• [Excerpt]:

►

[gcp-dataproc] Dataproc open source component integration tests flakeyness - regional mirroring?

cjac commented 3 weeks ago

Checklist

[x] I added a descriptive title
[x] I searched open requests and couldn't find a duplicate

What is the idea?

Hello folks,

I've been maintaining the github.com/GoogleCloudDataproc/initialization-actions repository for a bit now, and I'm seeing some flakey tests. The tests are installing dask from conda.anaconda.org. Would we be able to avoid this by using a regional GCP mirror of the conda packages? How complex is it to maintain a mirror with CVE updates?

+ /opt/conda/default/bin/mamba create -m -n dask -y --no-channel-priority -c conda-forge -c nvidia 'cuda-version>=12,<=12.5' 'dask>=2024.5' dask-bigquery dask-ml dask-sql python=3.10
Download error (28) Timeout was reached [https://conda.anaconda.org/conda-forge/noarch/repodata.json.zst]
Failed to connect to conda.anaconda.org port 443 after 262119 ms: Couldn't connect to server

Why is this needed?

◄

• [Collected material]:
►

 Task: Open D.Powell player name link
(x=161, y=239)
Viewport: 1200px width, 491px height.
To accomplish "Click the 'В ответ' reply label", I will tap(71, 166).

◄

• [Exercise set]:
(1) Write down the part of the Dataproc issue starting with "[gcp-dataproc] Dataproc open" and going on through "is the idea?".
(2) According to the Dataproc issue, which site are the tests installing dask from?
(3) Explain in one to three sentences why the Dataproc issue proposes a regional GCP mirror of the conda packages.

• [Task-by-task solutions]:
(1)
[gcp-dataproc] Dataproc open source component integration tests flakeyness - regional mirroring?

cjac commented 3 weeks ago

Checklist

[x] I added a descriptive title
[x] I searched open requests and couldn't find a duplicate

What is the idea?

(2) conda.anaconda.org

(3) The tests in the initialization-actions repository are flaky while they install dask from conda.anaconda.org. The log shows a download timeout and a failure to connect to conda.anaconda.org on port 443. A regional mirror is suggested as a way to avoid this.